Finance minister Arun Jaitley will meet the empowered committee of state finance ministers to discuss the contours of the Goods and Services Tax Bill (GST) at a two-day meeting in Kolkata starting Tuesday. The recent addition to the ruling alliance’s strength in the Upper House and the indications that a clutch of non-NDA parties like Trinamool Congress, CPI(M) and NCP could support the tax reform have brightened the chances of GST Constutional Amendment Bill getting passed by the Rajya Sabha in the monsoon session.
Minister of state for finance Jayant Sinha was quoted as saying on Monday that the new indirect tax regime through GST would be rolled out from April 1, 2017. “If we can pass it in the monsoon session (of Parliament beginning next month), we can implement it in April 1, 2017,” Sinha told a news agency.
Currently, the empowered committee is headed by West Bengal finance minister Amit Mitra, which is likely to talk out issues, including exemptions list and levy of tax over tobacco products.
The Narendra Modi government is targeting to reach a political consensus over the proposed GST, so that it could clear the floors of Parliament in the upcoming session next month.
“Our expectation is that we will get support from many parties.
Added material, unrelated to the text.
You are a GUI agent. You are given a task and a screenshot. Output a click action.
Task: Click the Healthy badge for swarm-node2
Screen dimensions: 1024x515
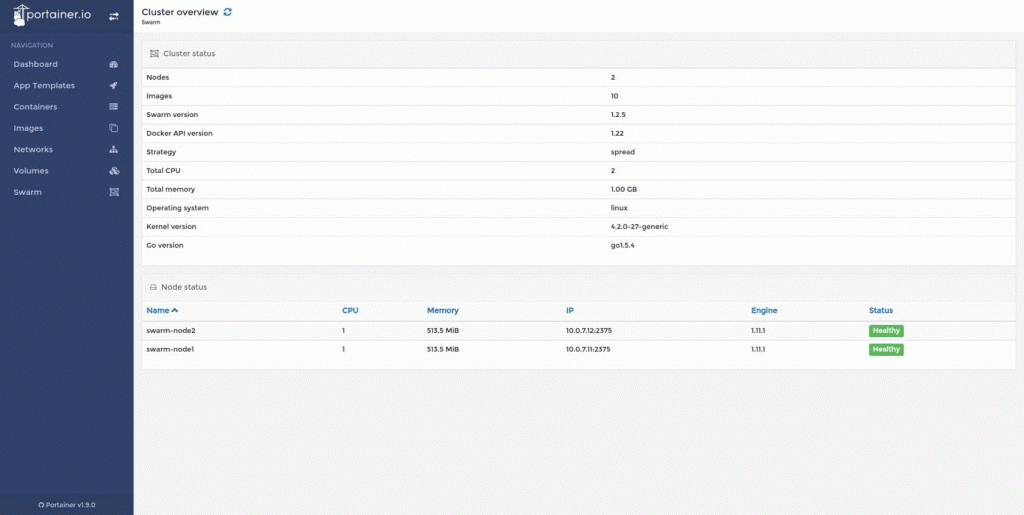pos(886,331)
We would like it to be passed with a national consensus, so we would like all parties to approve it. In the Lok Sabha when the Constitution amendment was passed, it was passed unanimously. So, we would like it to be passed in the Rajya Sabha unanimously as well,” Sinha told the news agency.
According to reports, the GST Bill, which is expected to be one of the biggest tax reforms in recent times, has also been discussed at the recently held the BJP national executive meet in Allahabad.
The Congress has been stubborn in demanding some crucial changes in the GST Constitutional Amendment Bill, including mentioning the GST rate in the Constitution. The government has indicated that it is willing to drop a plan to introduce a 1% tax on inter-state transactions. The tax was mulled in view of the fact that GST would help consuming states more than maufacturing states.